#### Document excerpt:
I WAS scouting around for a car, one that yielded value for money, which is just a nice way of saying a cheap one. I'm no fortunate son, to quote John Fogerty's famous song. The car my son was driving to school was a Mitsubishi Lancer EL that had seen better days. Every so often, it would break down, which took its toll not on my son but on me. I'd end up having to bring the damn thing to the repair shop, which fleeced me as much of time as of money.
Moreover, the anxiety of wondering if that broken-down chariot would always hold up and deliver my son home safely in the witching hour-the natural habitat of teenagers-made the prospect of keeping it longer suck.
Besides, I needed one for myself too. Three years ago, a friend of mine sold me a 2000 Honda CR-V for a song. It drives like a dream but combusts like a nightmare. It devours gas. On the occasions I drive alone, I feel horrendously guilty, which helps temper my curses when a bus or jeepney or FX cuts into my path. I figure a contraption that ferries a couple of dozen people at a time and in those sweatshop conditions has a better claim to the road than I.
But like I said, I myself needed a car that would be fairly talyer-free over the next few years and that wouldn't cost me a fortune in gas. I spoke with Vernon, Top Gear's top honcho, and he said there were a couple under P600,000 and which were a gas-miser's idea of heaven. Those two were the Kia Picanto and the Toyota Vios. The Picanto ran on a 1,000cc engine and the Vios on 1,300cc and 1,500cc powerplants.
The Picanto, of course, boasts a reasonable ability to navigate non-city roads. But I kept remembering something a friend of mine told me back in the 1970s. He had bought a budget car then. I don't recall the name now but I think it had the word "mini" in it. The thing lived up to its "mini" billing, my friend said. He drove it up north with some friends, and each time a bus overtook them, the thing trembled violently from the draft like a frail boat tossed in fretful waters. Being young and invulnerable, they all yelled wildly each time that happened, like the passengers of a roller coaster having a hell of a time. I figured I was no longer young and invulnerable, and hell might prove too literal an experience, or destination. So I chose the Toyota Vios.

#### Dataset records:
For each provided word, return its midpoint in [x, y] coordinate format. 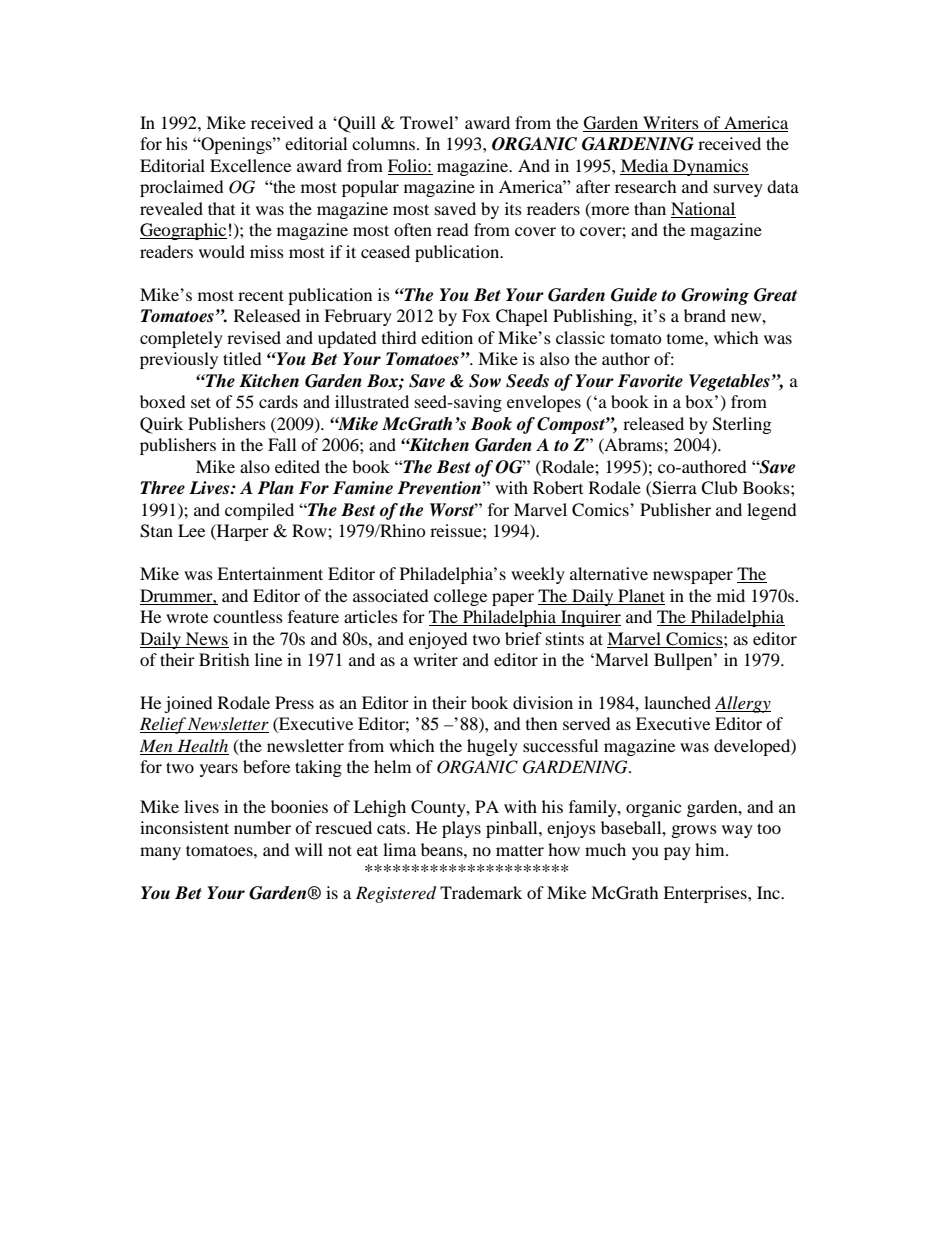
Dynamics [710, 167]
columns [385, 143]
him [711, 849]
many [160, 853]
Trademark [481, 892]
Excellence [250, 165]
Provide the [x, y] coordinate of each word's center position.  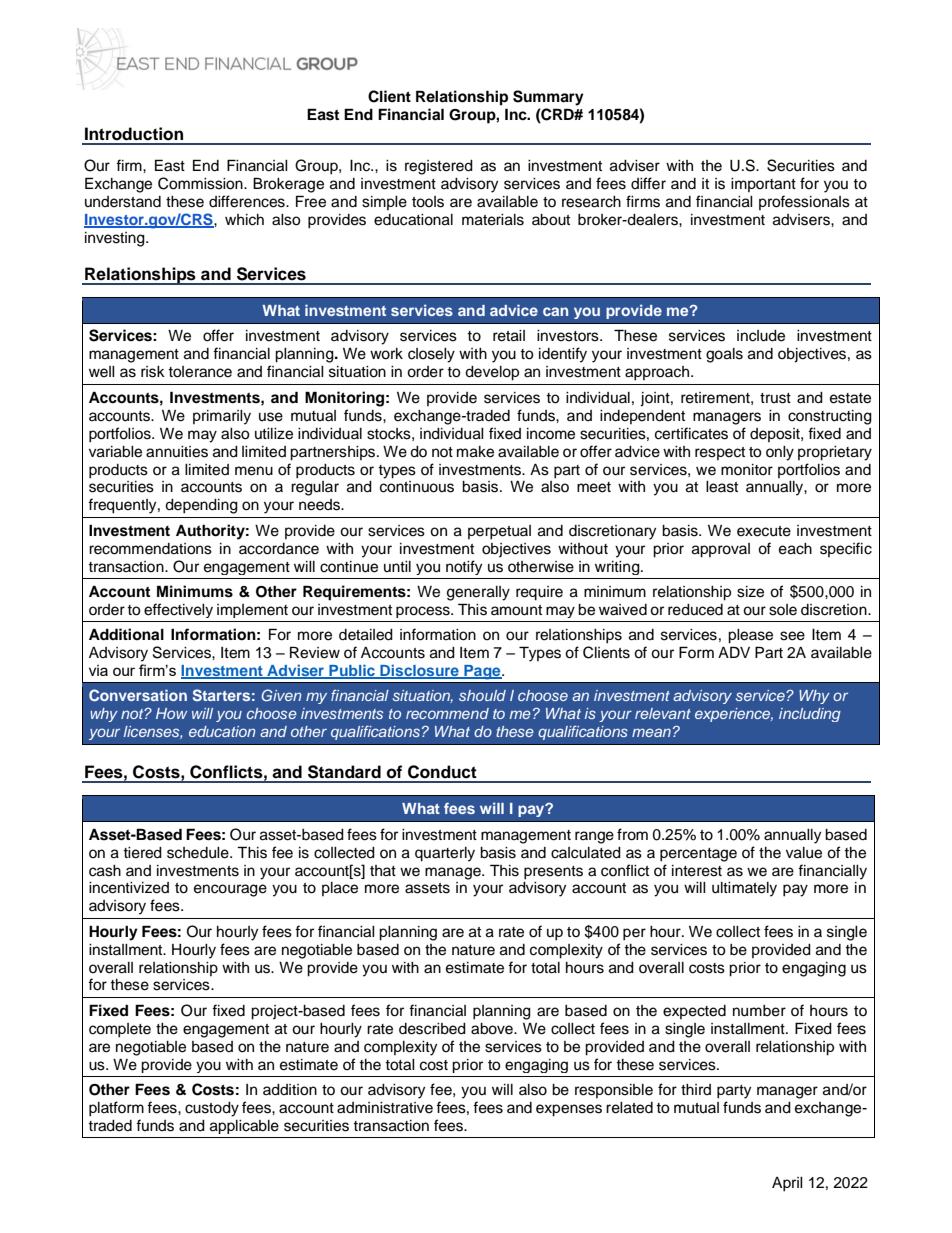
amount [516, 610]
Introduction [134, 134]
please [750, 636]
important [763, 185]
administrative [385, 1108]
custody [212, 1109]
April [787, 1184]
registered [439, 167]
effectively [178, 610]
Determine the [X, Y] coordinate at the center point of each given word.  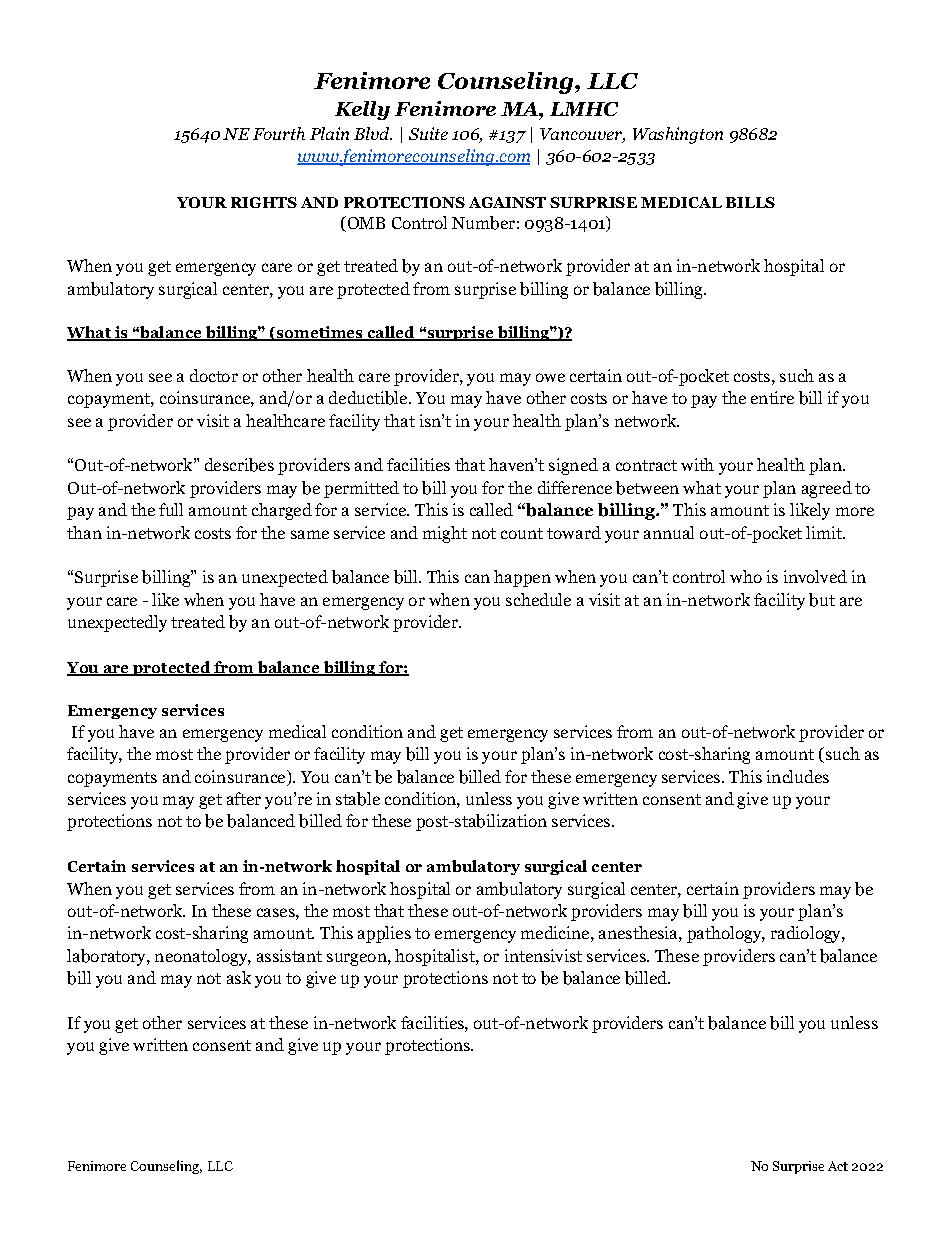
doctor [214, 375]
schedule [538, 599]
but [822, 600]
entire [772, 397]
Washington [678, 135]
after [244, 798]
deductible [369, 398]
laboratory [107, 957]
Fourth [279, 133]
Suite [428, 133]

#### Objective:
Rewrite the portion of the essay on choosing a car that starts at "The Picanto, of" and ends at "chose the Toyota Vios.", swapping "bus" for "truck". Work only from the essay on choosing a car.

#### Written solution:
The Picanto, of course, boasts a reasonable ability to navigate non-city roads. But I kept remembering something a friend of mine told me back in the 1970s. He had bought a budget car then. I don't recall the name now but I think it had the word "mini" in it. The thing lived up to its "mini" billing, my friend said. He drove it up north with some friends, and each time a truck overtook them, the thing trembled violently from the draft like a frail boat tossed in fretful waters. Being young and invulnerable, they all yelled wildly each time that happened, like the passengers of a roller coaster having a hell of a time. I figured I was no longer young and invulnerable, and hell might prove too literal an experience, or destination. So I chose the Toyota Vios.